2.6. Statistical Analysis

At least three determinations were made for all assays and results were expressed as the mean and standard deviation. Results of this study were subjected to a one-way analysis of variance (ANOVA). Significant differences (p ≤ 0.05) between means were determined by Tukey’s tests. Non-parametric Kruskal–Wallis test was applied to evaluate differences in fish length.

3. Results

3.1. Characterization of Microparticles and Incorporation in Fish Feed Pellets

Microencapsulation of P. salmonis antigens in alginate using the aerodynamically assisted jetting system was evaluated. An amount of approximately 16 g of alginate antigen microparticles (humid mass) were produced after dispersing 60 mL of polymeric solution. Microparticles were characterized, morphology and particle size, through optical microscopy. The aerodynamically assisted jetting system proved to be effective in preparing alginate-antigen microparticles with a small particle size (<20 μm).

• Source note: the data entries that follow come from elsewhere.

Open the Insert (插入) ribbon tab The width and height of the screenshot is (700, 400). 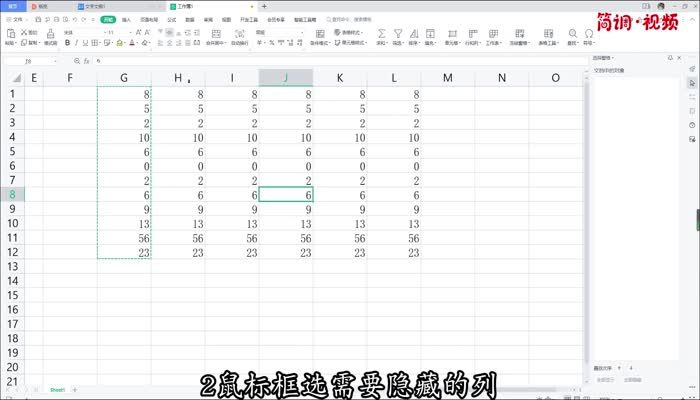126,19
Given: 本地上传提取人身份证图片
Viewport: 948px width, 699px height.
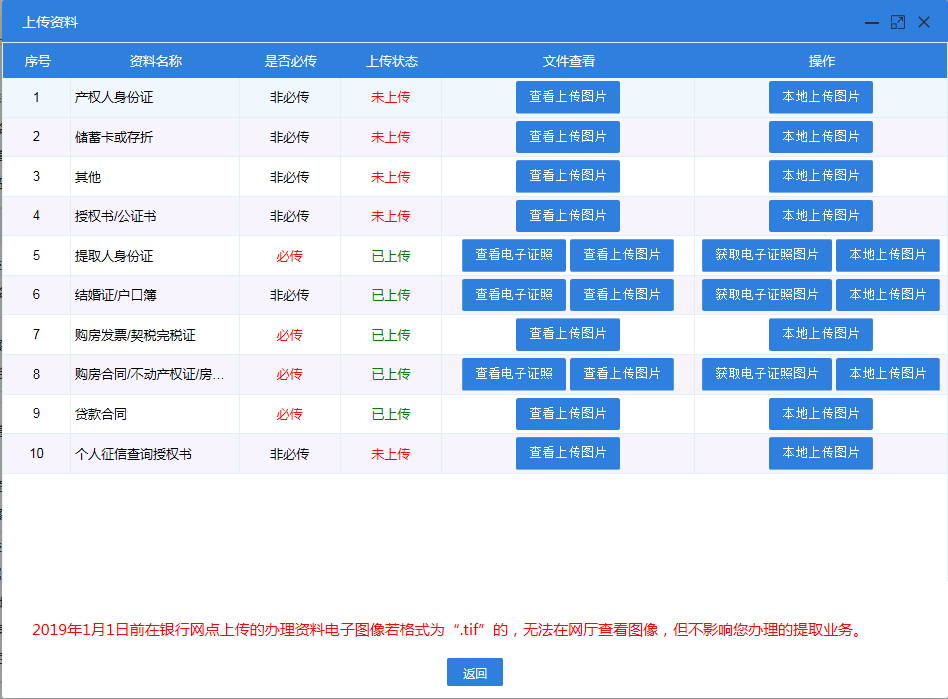Looking at the screenshot, I should [x=887, y=255].
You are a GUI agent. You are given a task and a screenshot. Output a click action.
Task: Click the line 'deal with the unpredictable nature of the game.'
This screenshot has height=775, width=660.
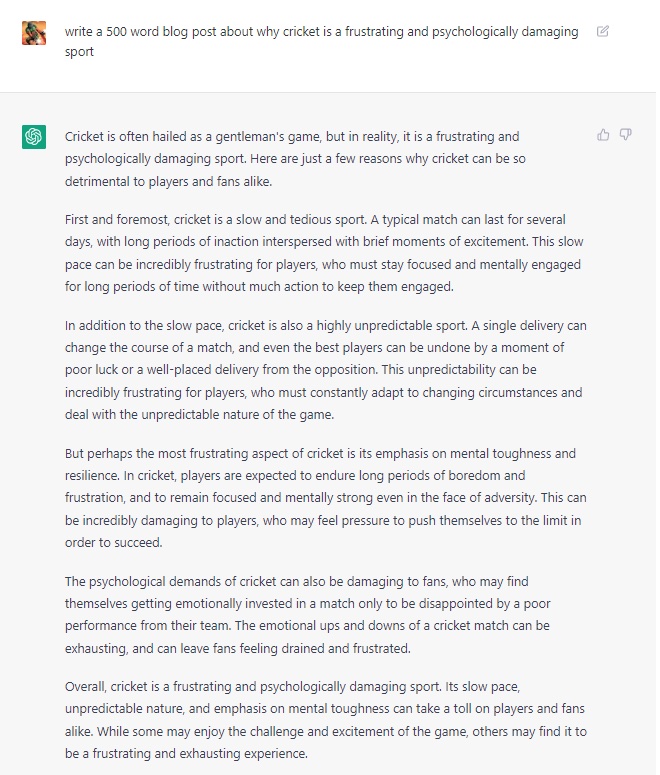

Microparticles observed in picture 1 (Figure 2A) had a mean particle size of 11.63 ± 4.81 µm, and microparticles with diameters ranging from 4.39 and 20.28 µm were observed, while the microparticles in picture 2 (Figure 2B) had an average size of 7.71 ± 2.59 µm, particles with a maximum size of 11.56 µm and a minimum of 2.84 µm were observed. Most microparticles obtained had a soft round shape (Figure 2).

Figure 2.

Figure 2

Optical microscopy (60×) of alginate encapsulated Piscirickettsia salmonis antigens. (A) picture 1; (B) picture 2: ten microparticles were measured in each micrograph with the help of the QCapture Pro 7TM software.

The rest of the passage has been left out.